Analista: “Fed non toccherà i tassi fino a giugno”

10 Febbraio 2016, di Daniele Chicca

La Federal Reserve non toccherà i tassi di interesse prima di giugno. È il parere di Stefano Gianti, analista di Swissquote che ha parlato delle attese per la testimonianza di Janet Yellen, numero uno della Fed, al Congresso su economia e politiche monetarie. Interpellato da Claudio Kaufmann, direttore di IT Forum News,  il Senior Business Development del gruppo di servizi finanziari dice da Londra che “c’è ancora da attendersi un mese di volatilità prima che Draghi intervenga”.

A ingigantire la portata delle vendite in borsa (Gianti parla di mercati che si sono “gettati dalla finestra”) sono stati i fondi sovrani arabi, i quali devono vendere perché sono a corto di liquidità. La fuga ha avuto un impatto sui listini azionari, “ma i comportamenti sono diversi nelle diverse piazze finanziarie del mondo”.

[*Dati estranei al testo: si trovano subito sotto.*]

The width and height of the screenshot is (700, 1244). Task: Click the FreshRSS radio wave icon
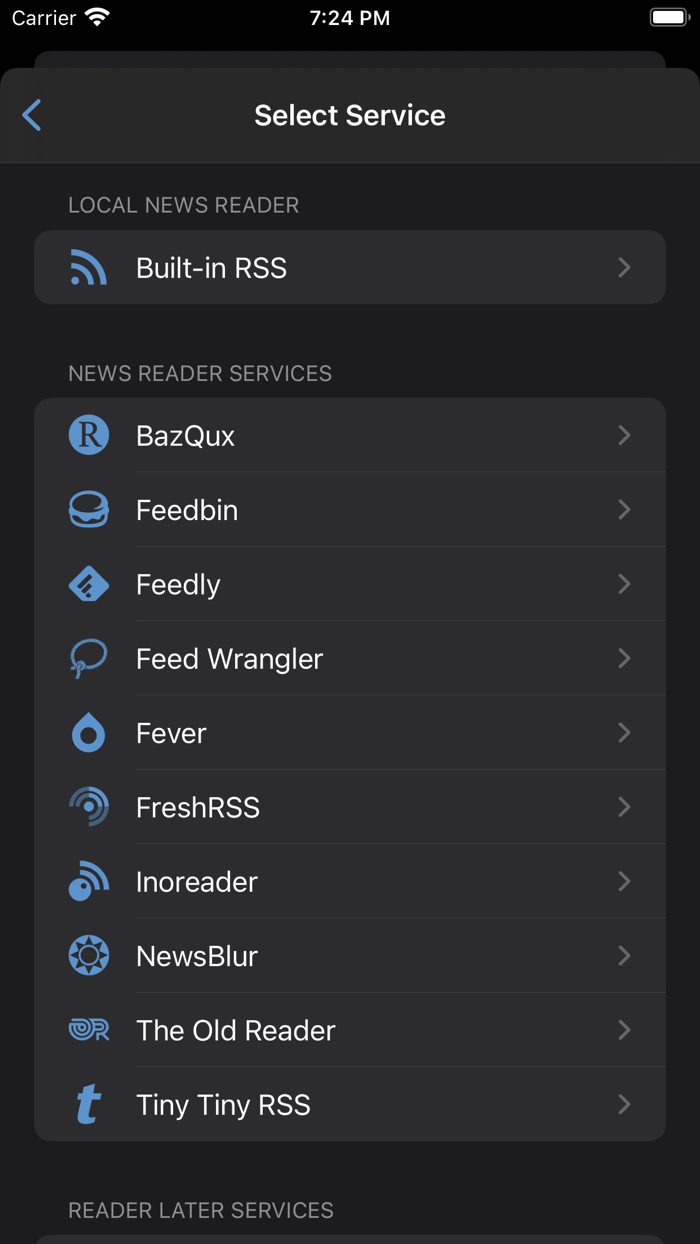click(x=89, y=807)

Wall Street per esempio ha fatto meglio nelle ultime sette sedute che sono state tinte di rosso per i listini europei: il paniere allargato è appena sotto il livello di resistenza chiave in area 1.865 punti. L’S&P 500 è sopra il minimo di settembre. Se le Borse in Europa fanno peggio delle controparti negli Stati Uniti, in Europa Germania e Italia, per colpa delle banche, fanno peggio di Francia e Spagna. I fondamentali aziendali si stanno deteriorando pesantemente. Sul fronte valutario, il cambio dollaro yen è stato il più volatile, “comportandosi da manuale”.